Sadly, that’s not what Smith did. He allowed his ego and his emotion to take over, ultimately belittling the hard-fought wins of the night and his own years of accomplishments. 

Smith went on minutes later to win the award for Best Actor, and in his speech he both explained his actions and apologized—though not to Rock. 

He wept openly, maybe because he felt bad about allowing himself to be lost in anger, or maybe because he’d worked his ass off for decades to stand on that stage. But either way, it was a bad look for Smith and it won’t be soon forgotten. I’m sure someone will make a joke about it at next year’s Oscars. 

Addressing the incident’s racial elements is complicated.

On the one hand, Rock and Smith are beyond race as they’re part of the immensely wealthy and entitled Hollywood elite. 
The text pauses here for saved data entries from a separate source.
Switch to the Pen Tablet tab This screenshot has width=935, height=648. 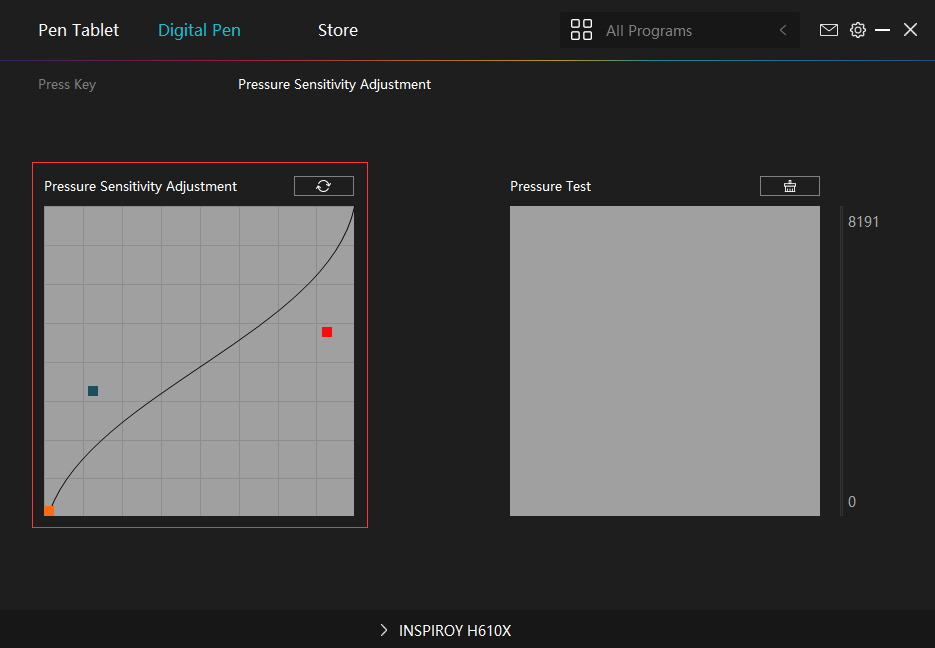pyautogui.click(x=78, y=30)
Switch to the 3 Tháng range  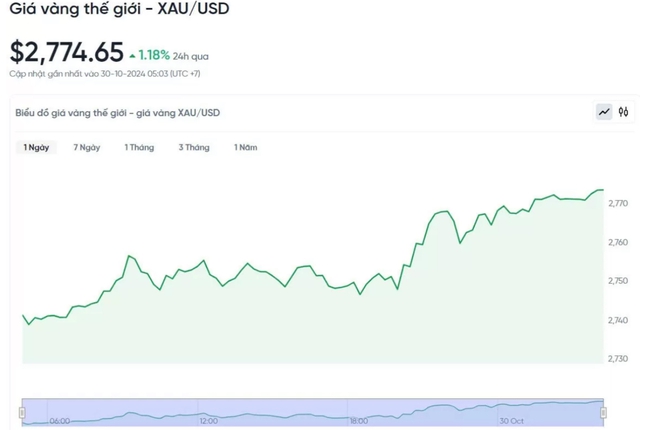(x=194, y=147)
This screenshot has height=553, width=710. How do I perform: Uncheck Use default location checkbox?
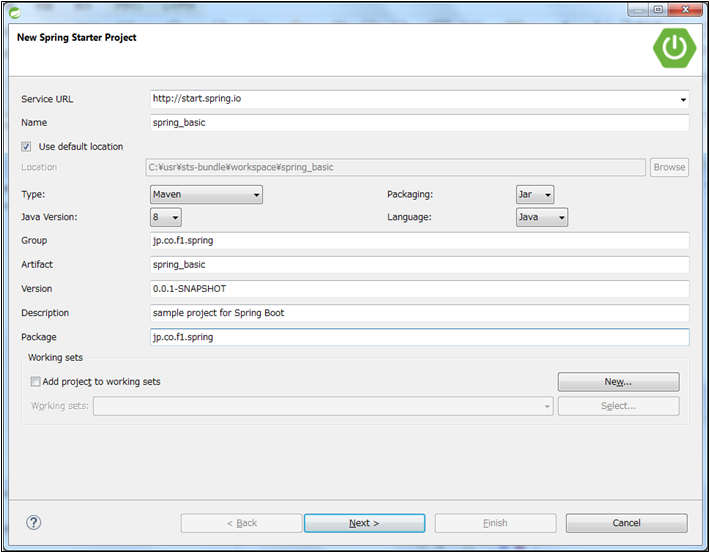(x=27, y=146)
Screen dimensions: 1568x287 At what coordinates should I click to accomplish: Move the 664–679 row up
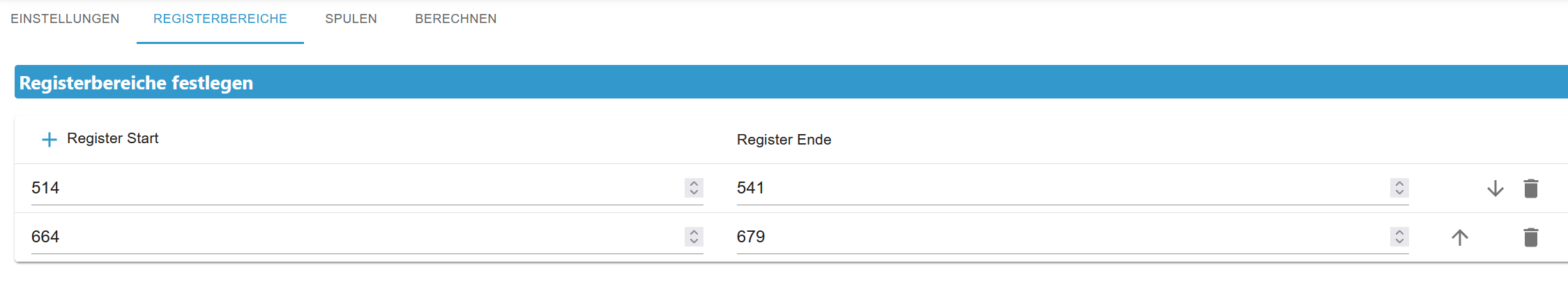click(1459, 237)
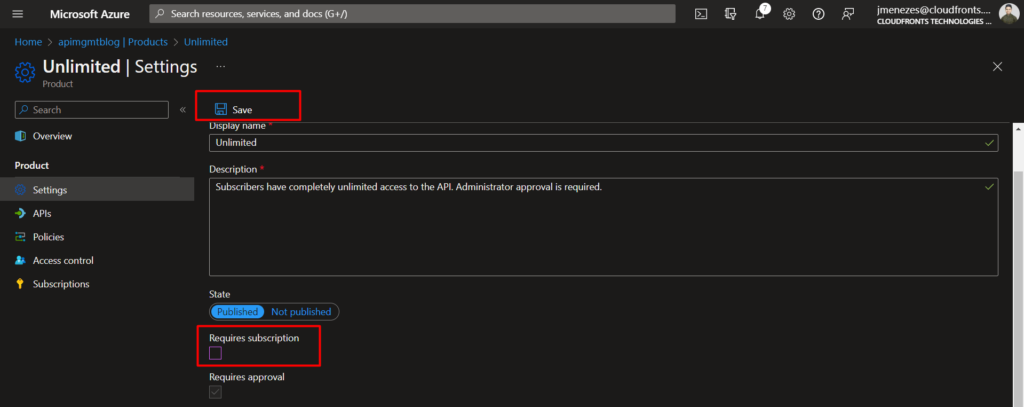Open the APIs menu item
The image size is (1024, 407).
pyautogui.click(x=42, y=213)
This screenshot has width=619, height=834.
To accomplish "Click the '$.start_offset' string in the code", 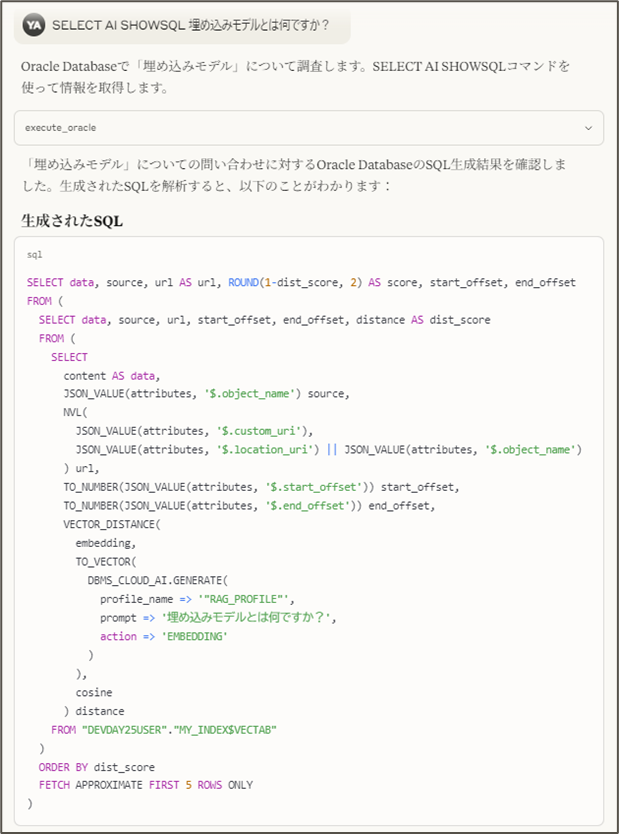I will (313, 487).
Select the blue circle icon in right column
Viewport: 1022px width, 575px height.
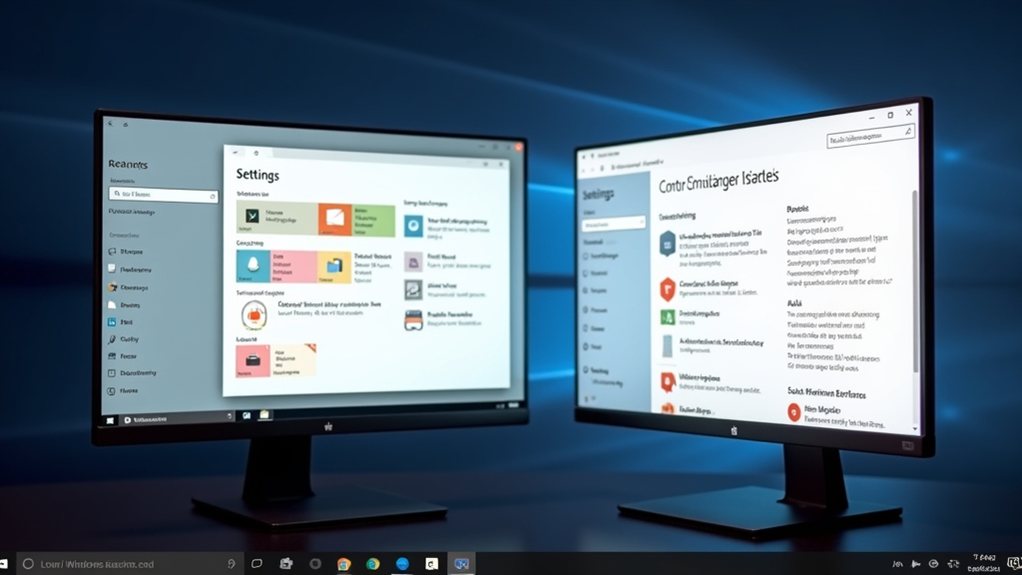click(x=414, y=226)
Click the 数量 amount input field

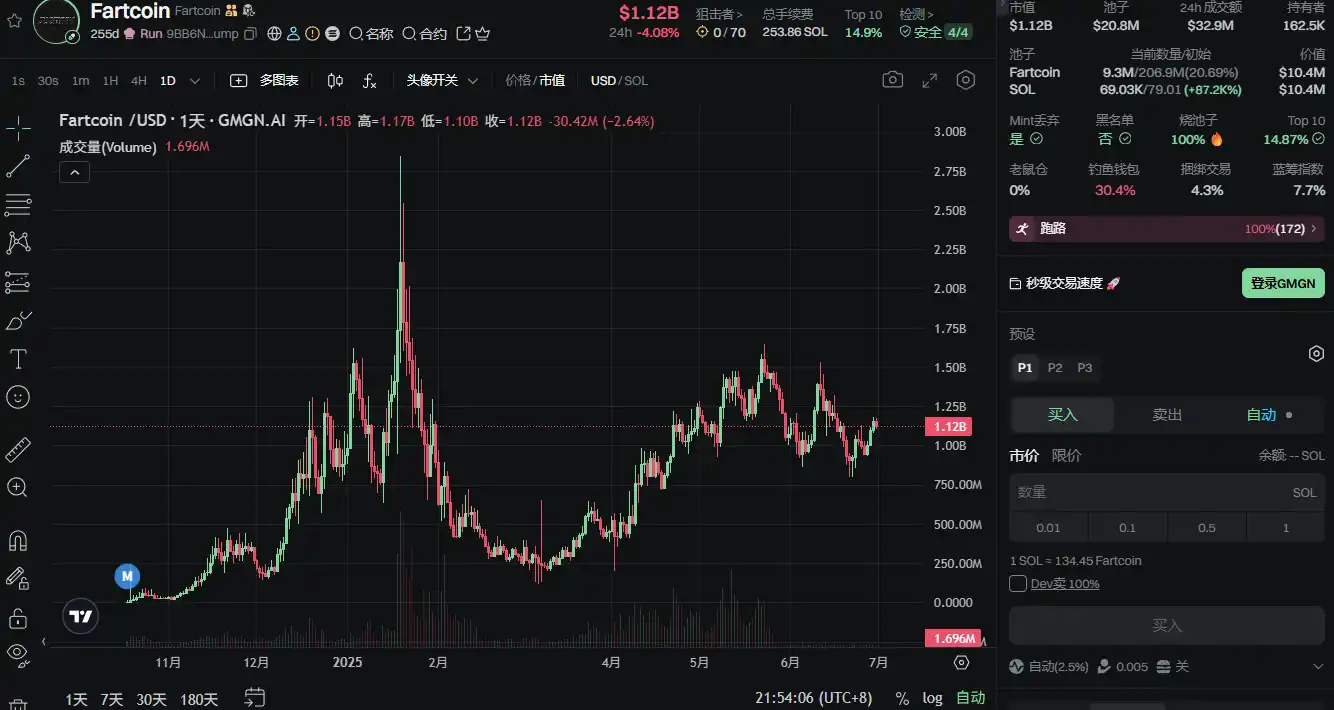(1150, 492)
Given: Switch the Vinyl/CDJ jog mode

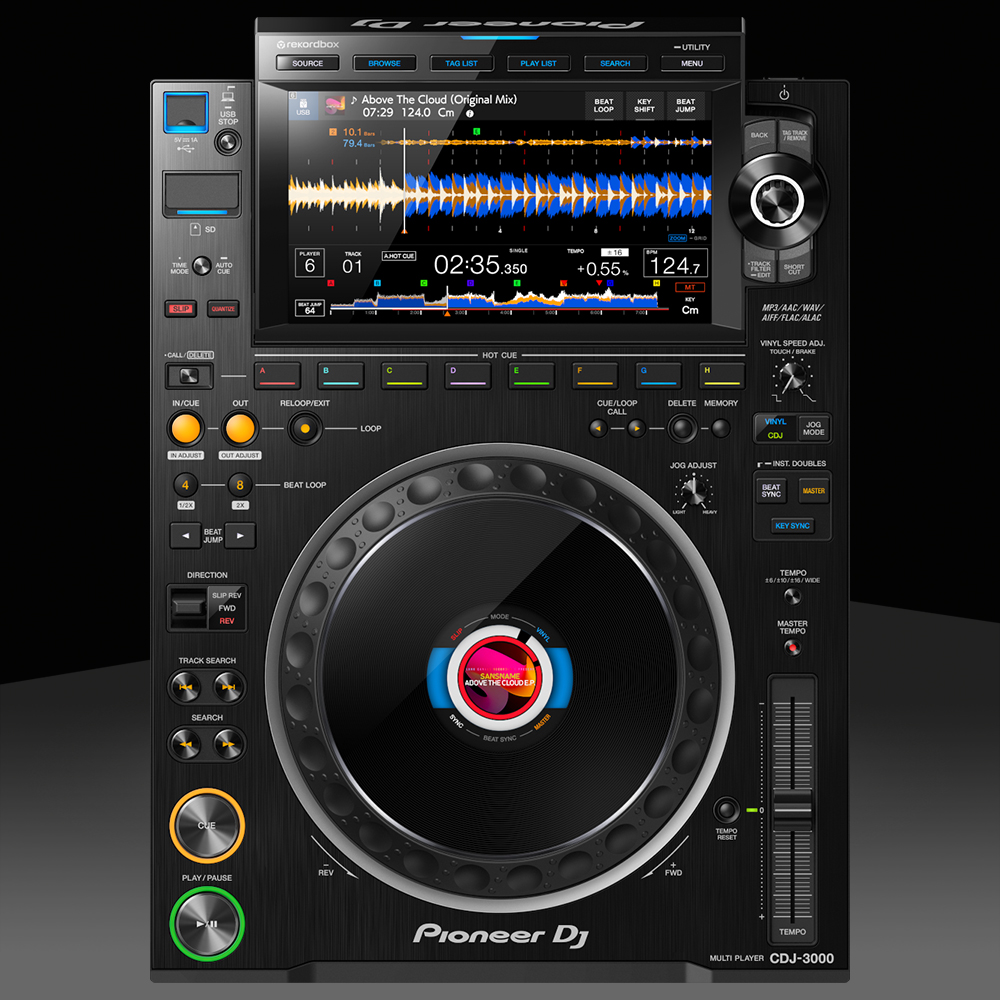Looking at the screenshot, I should pyautogui.click(x=813, y=429).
On the other hand, they’re both Black men in America, and their struggle to achieve greatness came with barriers that white Americans simply don’t have. They’re judged and watched, and like Jackson, they must look beyond petty comments, battle harder to get where they want to go, and know that at any time the police and other white people in authority can take everything away from them. 

That said, I hate that Black Americans are held to a higher standard. I hate that Jackson couldn’t say what she was undoubtedly thinking during her hearing: “I’m smarter and more qualified than any other nominee in history.” But we as Black Americans—particularly Black American women—are held to a higher standard. We are expected to sublimate our anger lest we be deemed “angry Black women” or “violent Black men” who must be put down in order to keep control in society. 

I wished Smith had handled it better. I understand he was upset about Rock’s comments about his wife, but there were a million other ways that it could have gone that didn’t make everyone watching cringe. Because, let’s face it: If you’ve ever been with someone who can’t take a joke or doesn’t have self-control, it’s uncomfortable at best, frightening at worst, and embarrassing for everyone involved. 

Lastly, I’m all for defending my family, but Pinkett Smith is her own person. Her eyeroll after Rock’s comments said it all, and it was her head he was talking about. I think she could have spoken to any number of the press about her feelings after hearing Rock’s joke. She is a celebrity in her own right. 

One more thing: There’s a war going on. People are literally fighting for their lives. I think any refugee fleeing from some horrific reality would argue how unimportant Rock’s joke was at the end of the day. I mean, they all left Dolby Theater in their limos and headed off to some fabulous party to gossip over drinks and overpriced food about witnessing a millionaire hit another millionaire because he talked about his millionaire wife. Let’s get real here.